GLASBY, CHRISTOPHER J., 1999.
The Namanereidinae (Polychaeta: Nereididae). Part 2, cladistic biogeography.
Records of the Australian Museum, Supplement 25: 131–144.

ABSTRACT. A cladistic biogeographic study of the Namanereidinae was under taken to test whether the biogeographic patterns shown by the species can be explained by vicariance, and whether they support the conventional view of Pangaean break-up and a hypothetical Tethys Sea. The Namanereidinae consists of two monophyletic clades, Namalycastis and Namanereis, members of which exhibit similar distribution patterns. If species of Namalycastis and Namanereis share a common history of fragmentation and diversification then their area cladograms should be congruent and congruent with the postulated sequence of geological fragmentation. Congruence between area cladograms and between taxon and area cladograms was assessed using the COMPONENT program (Page, 1993). Results indicate that the biogeographic patterns shown by species of both genera may be explained largely by vicariance.
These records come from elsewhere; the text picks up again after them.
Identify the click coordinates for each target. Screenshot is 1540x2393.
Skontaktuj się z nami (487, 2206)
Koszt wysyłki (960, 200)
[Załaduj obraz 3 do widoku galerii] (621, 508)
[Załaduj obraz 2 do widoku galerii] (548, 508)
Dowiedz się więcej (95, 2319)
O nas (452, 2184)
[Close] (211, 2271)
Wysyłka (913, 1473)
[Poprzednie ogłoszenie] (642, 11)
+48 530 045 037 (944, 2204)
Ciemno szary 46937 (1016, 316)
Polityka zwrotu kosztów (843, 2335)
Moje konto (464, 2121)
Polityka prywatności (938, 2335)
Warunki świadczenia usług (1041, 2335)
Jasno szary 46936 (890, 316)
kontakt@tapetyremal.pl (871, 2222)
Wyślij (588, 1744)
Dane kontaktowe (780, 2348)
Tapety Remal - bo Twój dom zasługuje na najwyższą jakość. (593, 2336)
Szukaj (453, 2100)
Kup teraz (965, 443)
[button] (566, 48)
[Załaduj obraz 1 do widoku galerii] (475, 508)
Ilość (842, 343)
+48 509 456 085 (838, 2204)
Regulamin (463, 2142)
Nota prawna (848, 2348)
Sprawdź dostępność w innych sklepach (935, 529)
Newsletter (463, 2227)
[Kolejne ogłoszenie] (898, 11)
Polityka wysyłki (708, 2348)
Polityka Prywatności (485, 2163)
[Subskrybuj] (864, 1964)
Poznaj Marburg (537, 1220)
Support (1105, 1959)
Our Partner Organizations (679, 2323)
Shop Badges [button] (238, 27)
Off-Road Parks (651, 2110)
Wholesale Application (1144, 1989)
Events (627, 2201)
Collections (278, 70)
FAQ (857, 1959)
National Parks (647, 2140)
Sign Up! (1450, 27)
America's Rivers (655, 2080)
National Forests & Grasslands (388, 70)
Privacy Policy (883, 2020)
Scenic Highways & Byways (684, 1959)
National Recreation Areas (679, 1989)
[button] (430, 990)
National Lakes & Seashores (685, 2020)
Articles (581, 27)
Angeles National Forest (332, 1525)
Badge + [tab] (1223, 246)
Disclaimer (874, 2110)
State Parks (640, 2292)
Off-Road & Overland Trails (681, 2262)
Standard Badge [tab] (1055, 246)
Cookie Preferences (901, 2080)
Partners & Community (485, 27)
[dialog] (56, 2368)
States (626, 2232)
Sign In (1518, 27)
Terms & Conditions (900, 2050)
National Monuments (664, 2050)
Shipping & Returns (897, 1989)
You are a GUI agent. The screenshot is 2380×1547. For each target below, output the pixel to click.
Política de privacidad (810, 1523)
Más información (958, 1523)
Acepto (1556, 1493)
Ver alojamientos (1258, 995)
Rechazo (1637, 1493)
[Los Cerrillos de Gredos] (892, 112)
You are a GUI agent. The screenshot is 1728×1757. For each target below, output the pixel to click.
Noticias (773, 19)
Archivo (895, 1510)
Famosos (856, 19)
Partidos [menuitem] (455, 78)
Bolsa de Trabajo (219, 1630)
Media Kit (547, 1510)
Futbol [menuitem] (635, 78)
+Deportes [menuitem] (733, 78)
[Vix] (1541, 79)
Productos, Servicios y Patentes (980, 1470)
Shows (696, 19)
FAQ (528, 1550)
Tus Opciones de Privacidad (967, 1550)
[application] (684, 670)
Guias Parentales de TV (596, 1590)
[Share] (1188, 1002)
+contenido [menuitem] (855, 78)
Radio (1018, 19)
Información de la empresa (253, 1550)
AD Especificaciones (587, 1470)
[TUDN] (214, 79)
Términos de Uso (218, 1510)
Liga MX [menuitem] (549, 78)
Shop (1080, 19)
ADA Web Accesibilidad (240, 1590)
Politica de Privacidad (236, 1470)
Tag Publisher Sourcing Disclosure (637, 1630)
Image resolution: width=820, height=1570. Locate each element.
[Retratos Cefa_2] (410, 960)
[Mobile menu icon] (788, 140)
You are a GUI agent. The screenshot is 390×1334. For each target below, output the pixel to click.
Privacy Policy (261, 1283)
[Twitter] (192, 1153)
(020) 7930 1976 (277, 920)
Rather than supporting the conventional view of Pangaean break-up and a hypothetical Tethys Sea, the results are better explained by the expanding earth model (sensu Shields, 1976, 1979) which predicts that during the Jurassic Period the earth was substantially smaller, the Tethys Sea was much reduced (or absent) and the Pacific was essentially closed. The minimum age of the subfamily is thought to be about 200 My.